Hiring Overqualified Candidates
By hiring overqualified candidates a company can bring innovation, efficiency and maturity to the company, resulting in thousands, if not millions, of dollars in revenue and increased productivity and cost savings, yet very few companies do so.
You’d think the mass of knowledge, skills, and insights you’ve picked up along the way in your many years of working would make you a prime candidate in job openings. Yet somehow with your impressive CV, you get rejected far too often. The reason the companies give you is that you’re ‘overqualified.’It is unfair to both the overqualified candidates and the hiring organizations. The latter loses out on people who can bring extraordinary talent, vision, innovation and intuition into the organization. While the former struggles for the very traits that should guarantee them an appropriate level position.
Why organizations reject overqualified candidates
Businesses turn down overqualified talent for a couple of reasons. Some of the most common excuses are:
- They won’t work for long and leave the moment they find something better.
- They will most probably not be satisfied at the compensation level we are willing to pay them, and soon ask for a raise.
- We have no flexibility that allows us to pay above our tight budget.
- They will probably make the other employees feel uncomfortable with their superior skills, and not fit well within our corporate culture.
- They will be hard to manage since they will be working at a level far below their capabilities.
- They won’t find the job challenging and will be unhappy working for us.
Although some of these reasons are valid, they are not entirely the real reason why companies hesitate in hiring overqualified employees.
Don Strait is a nationwide authority on contemporary job search strategies and technologies. In his 18 years of experience and research on helping senior level executives find positions, he has come to a conclusion on why corporations don’t hire overqualified candidates: “The overwhelming reason is direct supervisors feel intimidated by having staff that may be superior in their talent then that supervisor. The supervisors feel threatened by talented, overqualified, staff persons. They think that the talented persons make the supervisors look bad, or may, in fact, cause supervisors to be fired and take over their jobs. A frightening thought for the supervisors.”

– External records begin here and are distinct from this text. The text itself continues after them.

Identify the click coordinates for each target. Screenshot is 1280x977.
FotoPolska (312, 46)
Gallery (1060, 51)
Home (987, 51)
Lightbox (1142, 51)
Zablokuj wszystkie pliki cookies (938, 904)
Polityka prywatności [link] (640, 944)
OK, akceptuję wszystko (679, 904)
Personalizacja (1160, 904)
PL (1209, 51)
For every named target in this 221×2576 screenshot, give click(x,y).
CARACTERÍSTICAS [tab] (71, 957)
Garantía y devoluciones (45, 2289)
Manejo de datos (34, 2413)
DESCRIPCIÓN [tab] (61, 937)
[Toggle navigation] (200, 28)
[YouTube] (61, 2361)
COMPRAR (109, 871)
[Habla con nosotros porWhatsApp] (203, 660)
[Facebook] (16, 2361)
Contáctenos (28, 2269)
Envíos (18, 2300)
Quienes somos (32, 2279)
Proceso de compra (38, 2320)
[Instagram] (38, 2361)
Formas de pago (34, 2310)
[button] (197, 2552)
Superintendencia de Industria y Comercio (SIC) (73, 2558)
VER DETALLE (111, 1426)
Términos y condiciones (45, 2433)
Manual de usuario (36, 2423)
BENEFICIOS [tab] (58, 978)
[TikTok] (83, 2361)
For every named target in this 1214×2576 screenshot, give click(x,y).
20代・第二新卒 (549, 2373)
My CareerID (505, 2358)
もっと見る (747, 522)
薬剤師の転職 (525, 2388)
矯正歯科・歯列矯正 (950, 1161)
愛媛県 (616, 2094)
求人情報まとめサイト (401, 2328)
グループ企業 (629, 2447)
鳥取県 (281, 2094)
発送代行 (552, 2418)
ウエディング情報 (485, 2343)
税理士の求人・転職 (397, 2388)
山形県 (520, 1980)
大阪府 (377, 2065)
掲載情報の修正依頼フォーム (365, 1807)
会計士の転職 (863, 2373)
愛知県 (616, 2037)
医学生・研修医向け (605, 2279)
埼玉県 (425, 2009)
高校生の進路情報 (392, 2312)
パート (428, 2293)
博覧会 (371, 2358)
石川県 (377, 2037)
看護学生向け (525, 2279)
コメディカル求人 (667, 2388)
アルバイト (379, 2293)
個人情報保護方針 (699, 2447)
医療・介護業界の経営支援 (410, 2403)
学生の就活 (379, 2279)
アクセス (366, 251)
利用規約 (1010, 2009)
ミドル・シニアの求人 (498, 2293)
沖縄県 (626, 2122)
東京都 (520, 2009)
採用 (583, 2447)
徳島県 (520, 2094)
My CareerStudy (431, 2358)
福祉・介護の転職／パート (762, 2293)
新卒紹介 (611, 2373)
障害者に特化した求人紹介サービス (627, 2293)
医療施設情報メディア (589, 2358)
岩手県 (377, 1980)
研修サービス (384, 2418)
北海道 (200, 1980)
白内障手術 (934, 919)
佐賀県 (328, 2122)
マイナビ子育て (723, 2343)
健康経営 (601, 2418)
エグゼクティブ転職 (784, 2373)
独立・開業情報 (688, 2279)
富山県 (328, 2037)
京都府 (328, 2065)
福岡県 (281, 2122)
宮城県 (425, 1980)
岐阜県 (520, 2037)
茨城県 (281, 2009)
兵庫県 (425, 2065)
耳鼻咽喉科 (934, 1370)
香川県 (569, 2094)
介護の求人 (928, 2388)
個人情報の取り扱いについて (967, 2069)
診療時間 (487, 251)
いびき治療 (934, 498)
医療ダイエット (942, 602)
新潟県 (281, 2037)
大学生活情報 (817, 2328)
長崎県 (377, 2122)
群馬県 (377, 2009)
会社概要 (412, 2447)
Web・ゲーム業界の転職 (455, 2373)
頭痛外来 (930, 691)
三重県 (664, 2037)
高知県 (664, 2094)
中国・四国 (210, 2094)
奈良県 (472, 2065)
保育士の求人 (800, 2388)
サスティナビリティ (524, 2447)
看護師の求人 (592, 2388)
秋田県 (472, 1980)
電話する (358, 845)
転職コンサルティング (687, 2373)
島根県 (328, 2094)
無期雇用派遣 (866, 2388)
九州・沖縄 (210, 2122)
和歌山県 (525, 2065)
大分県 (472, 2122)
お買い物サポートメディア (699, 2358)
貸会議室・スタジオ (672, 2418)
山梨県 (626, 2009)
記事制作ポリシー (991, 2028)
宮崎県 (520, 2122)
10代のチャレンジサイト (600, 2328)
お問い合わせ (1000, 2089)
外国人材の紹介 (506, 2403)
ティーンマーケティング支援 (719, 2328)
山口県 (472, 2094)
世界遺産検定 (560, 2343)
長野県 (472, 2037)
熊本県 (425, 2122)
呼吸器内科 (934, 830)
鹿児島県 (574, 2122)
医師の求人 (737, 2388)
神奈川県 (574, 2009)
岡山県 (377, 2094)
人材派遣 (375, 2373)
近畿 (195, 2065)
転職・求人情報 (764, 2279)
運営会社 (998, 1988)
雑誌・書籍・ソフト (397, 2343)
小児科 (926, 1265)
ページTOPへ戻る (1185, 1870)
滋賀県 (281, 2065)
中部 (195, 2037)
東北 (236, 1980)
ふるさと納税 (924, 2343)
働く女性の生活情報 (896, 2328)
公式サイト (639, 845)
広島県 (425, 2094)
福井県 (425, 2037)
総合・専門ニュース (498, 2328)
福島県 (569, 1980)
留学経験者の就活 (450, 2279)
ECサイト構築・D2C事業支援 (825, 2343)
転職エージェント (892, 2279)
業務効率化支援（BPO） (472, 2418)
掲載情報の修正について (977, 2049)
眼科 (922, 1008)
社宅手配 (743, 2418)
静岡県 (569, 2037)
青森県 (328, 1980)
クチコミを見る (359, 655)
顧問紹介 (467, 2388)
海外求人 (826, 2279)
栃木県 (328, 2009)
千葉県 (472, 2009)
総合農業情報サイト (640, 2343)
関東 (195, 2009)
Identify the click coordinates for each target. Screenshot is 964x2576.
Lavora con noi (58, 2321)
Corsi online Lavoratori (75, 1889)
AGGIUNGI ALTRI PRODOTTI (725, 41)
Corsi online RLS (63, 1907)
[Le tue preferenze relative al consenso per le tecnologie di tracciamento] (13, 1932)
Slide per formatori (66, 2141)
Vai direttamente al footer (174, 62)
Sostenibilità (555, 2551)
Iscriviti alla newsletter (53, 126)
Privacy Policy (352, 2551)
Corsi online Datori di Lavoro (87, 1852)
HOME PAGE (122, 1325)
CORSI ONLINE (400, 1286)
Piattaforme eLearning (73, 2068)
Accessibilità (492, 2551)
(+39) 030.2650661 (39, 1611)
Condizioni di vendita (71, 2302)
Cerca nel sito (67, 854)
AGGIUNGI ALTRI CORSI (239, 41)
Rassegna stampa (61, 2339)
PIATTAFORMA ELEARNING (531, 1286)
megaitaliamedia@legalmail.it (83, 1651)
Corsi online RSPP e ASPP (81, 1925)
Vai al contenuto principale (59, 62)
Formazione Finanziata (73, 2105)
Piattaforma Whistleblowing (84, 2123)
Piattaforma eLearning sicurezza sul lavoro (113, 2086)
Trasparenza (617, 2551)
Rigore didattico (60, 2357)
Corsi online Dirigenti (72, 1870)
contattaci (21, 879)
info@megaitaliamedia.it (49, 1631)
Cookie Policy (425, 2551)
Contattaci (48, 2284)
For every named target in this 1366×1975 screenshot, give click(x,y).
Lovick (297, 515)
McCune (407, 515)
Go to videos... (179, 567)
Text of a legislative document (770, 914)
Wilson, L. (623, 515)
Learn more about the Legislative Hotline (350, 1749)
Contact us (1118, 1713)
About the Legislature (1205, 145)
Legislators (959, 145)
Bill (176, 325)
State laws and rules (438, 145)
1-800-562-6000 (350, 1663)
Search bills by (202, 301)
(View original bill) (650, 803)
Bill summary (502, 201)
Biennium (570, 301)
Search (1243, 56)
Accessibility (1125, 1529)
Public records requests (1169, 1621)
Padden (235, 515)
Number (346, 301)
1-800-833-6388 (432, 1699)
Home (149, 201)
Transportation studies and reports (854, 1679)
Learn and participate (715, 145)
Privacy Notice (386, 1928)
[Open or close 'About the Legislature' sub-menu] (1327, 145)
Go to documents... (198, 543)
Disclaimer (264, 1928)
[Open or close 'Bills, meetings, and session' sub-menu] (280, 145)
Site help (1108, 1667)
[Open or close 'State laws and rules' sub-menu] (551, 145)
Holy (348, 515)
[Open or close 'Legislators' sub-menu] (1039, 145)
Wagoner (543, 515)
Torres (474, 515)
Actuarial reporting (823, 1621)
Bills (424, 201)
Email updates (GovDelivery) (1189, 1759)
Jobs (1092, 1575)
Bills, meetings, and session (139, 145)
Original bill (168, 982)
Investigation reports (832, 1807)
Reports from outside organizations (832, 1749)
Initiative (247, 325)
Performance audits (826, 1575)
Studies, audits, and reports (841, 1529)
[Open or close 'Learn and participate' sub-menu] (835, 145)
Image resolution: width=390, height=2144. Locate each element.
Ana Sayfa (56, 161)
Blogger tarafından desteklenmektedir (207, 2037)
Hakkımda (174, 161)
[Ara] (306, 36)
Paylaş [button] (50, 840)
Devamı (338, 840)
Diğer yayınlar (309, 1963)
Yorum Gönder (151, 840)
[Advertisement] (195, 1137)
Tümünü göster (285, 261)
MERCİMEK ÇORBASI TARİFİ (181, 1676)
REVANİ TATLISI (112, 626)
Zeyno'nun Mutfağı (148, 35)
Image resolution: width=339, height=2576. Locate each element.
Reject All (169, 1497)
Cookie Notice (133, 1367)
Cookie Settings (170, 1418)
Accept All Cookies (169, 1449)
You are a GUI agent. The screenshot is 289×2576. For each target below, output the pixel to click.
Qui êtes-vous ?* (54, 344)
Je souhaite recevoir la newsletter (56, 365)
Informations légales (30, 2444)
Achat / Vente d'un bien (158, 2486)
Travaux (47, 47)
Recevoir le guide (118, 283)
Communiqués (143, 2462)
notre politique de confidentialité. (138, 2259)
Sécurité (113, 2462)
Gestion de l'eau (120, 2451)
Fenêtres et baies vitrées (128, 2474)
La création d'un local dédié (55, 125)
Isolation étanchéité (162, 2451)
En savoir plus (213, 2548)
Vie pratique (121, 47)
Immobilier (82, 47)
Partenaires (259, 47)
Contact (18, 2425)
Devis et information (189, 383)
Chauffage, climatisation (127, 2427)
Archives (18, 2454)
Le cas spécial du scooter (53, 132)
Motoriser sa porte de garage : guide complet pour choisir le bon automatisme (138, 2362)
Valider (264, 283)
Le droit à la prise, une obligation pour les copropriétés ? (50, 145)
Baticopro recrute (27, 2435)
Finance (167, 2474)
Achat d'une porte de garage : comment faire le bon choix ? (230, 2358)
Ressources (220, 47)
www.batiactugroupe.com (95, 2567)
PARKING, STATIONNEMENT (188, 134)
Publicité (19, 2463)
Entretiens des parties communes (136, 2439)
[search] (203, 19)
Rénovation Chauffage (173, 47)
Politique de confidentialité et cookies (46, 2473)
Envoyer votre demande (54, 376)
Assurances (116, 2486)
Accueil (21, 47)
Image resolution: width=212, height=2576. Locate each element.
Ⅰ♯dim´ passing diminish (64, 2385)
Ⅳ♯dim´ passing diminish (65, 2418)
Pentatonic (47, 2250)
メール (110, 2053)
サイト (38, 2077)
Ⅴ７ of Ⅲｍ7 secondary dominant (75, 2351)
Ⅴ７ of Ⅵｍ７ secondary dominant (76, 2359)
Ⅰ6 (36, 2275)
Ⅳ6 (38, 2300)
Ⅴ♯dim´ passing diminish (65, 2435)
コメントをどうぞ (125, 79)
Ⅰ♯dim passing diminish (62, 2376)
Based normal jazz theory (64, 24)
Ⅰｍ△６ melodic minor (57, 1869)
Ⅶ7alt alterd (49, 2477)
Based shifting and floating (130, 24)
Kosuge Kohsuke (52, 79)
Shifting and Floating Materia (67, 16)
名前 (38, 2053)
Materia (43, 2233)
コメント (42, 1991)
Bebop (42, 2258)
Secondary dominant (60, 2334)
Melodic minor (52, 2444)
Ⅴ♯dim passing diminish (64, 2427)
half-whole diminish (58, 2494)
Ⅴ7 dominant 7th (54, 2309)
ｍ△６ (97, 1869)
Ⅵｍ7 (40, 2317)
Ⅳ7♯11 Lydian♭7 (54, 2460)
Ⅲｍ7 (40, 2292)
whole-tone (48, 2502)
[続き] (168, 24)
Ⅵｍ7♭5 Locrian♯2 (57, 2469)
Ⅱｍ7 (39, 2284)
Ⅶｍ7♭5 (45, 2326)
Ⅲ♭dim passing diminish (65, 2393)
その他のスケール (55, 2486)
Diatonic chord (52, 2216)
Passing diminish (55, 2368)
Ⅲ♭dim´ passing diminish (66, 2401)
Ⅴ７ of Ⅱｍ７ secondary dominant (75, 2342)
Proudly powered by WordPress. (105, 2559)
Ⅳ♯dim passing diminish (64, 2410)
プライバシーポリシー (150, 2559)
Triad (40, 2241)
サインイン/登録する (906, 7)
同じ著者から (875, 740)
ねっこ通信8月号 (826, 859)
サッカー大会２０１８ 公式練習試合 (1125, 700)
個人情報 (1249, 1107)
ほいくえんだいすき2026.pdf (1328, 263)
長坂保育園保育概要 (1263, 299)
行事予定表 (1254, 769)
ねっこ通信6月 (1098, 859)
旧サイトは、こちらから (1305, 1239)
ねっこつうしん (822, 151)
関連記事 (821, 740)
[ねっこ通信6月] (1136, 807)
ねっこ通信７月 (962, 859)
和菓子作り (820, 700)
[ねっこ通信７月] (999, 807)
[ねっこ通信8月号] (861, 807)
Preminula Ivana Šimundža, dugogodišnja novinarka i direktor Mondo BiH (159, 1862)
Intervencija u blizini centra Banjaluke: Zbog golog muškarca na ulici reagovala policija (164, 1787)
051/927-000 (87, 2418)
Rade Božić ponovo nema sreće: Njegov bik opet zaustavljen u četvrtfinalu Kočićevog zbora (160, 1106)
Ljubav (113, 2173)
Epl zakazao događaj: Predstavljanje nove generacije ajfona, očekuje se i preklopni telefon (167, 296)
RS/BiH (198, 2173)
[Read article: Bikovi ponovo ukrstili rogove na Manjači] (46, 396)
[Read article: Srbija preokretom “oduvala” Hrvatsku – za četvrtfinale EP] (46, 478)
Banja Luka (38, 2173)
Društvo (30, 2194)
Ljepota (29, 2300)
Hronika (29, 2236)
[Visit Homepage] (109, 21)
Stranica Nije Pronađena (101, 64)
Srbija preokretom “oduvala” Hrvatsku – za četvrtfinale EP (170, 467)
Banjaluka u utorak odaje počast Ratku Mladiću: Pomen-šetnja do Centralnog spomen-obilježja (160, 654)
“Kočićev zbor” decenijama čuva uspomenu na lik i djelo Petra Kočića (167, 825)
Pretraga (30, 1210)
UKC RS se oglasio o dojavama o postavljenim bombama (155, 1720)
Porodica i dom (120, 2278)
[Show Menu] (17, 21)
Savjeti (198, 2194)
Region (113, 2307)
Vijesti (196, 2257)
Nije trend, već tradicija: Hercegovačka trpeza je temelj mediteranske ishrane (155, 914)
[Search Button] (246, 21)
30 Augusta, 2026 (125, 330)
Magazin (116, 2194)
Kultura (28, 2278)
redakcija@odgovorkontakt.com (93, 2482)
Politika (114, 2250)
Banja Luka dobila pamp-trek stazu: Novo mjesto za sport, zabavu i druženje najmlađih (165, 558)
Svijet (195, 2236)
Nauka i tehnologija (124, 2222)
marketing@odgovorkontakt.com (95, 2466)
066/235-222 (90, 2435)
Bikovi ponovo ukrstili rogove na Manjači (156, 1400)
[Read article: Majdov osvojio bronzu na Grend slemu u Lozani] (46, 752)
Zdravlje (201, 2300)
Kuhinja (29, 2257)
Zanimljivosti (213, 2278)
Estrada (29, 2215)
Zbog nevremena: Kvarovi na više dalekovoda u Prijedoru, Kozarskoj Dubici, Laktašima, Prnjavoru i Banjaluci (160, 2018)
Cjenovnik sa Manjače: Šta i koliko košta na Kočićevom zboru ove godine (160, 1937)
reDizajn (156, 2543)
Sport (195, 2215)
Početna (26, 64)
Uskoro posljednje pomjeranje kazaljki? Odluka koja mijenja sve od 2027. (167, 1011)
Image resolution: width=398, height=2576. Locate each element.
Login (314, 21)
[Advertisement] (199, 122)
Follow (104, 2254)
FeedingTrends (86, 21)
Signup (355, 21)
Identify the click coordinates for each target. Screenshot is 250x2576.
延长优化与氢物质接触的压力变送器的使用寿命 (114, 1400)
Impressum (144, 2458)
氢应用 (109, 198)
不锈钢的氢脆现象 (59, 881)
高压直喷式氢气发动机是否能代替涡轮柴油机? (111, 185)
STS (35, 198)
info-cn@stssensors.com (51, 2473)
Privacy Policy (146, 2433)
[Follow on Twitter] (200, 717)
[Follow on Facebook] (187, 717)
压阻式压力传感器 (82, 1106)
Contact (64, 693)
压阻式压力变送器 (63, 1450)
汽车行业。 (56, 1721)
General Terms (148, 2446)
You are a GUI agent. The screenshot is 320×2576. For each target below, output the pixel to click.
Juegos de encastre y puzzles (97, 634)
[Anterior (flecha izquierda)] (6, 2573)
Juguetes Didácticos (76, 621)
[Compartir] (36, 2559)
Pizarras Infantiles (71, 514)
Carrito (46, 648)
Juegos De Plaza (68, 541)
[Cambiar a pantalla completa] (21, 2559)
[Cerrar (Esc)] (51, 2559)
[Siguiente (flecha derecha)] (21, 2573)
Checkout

Reasons why overqualified candidates are willing to accept lower level jobs
As intimidating as the thought is for supervisors to hire overqualified people, it is equally daunting for applicants to apply for jobs at a level other than one that matches their qualifications. While some may add some validity to the employer’s concerns, others are looking for a career change. Particularly at the management and executive level, it becomes increasingly more difficult the higher you are in the company to find a position in an industry or an area other than where you have spent most of your career. Taking a job you are overqualified for in a new industry is not uncommon. Regardless of the tenure, the company will gain as much if not more from what the overqualified candidate can accomplish in a short period than an appropriately qualified candidate can in the longer term.
Top level positions are scarce and senior executives often have difficulty finding openings of their level, so they apply for lower management level positions, like that of the regional manager or the department head. These positions also carry a lot of responsibilities but operate on a smaller scale and are more concerned with routine issues compared to the ‘big picture’ work on the executive level. However, it gives them an entry into the company and the opportunity to make a big impact. When the need for a more qualified individual is available, it is in the company’s best interest to have someone inside the company ready and willing than to start a search from outside the company. Meanwhile, an overqualified candidate will have been mentoring their replacement for a smooth transition.
Some overqualified individuals have reached a point in their career where they’ve had enough of the long hours and/or frequent traveling and wish to slow down the fast pace of their hectic career. They seek lower level jobs for less working hours, less travel and a lower burden of responsibilities.
How to handle overqualified candidates
With the average tenure becoming less and less with the current generation there will be less of a risk. Rather than having an employee accepting a position to gain enough experience to roll into the next position, over qualified candidates are there to impart experience and knowledge and leave it with the organization and its employees. This will be more and more common with the baby boomer generation
To strengthen their case, overqualified candidates can establish a value proposition which they can bring to the particular position they are applying for, explaining how they can excel in it.
Although overqualified employees can bring innovation, efficiency and maturity to the company, resulting in thousands, if not millions, of dollars in revenue and increased productivity and cost savings, yet they are consistently turned down. It is wise to take that talent before your competitors swoop in and take them. It is a win-win situation for both parties and a big asset to hiring companies.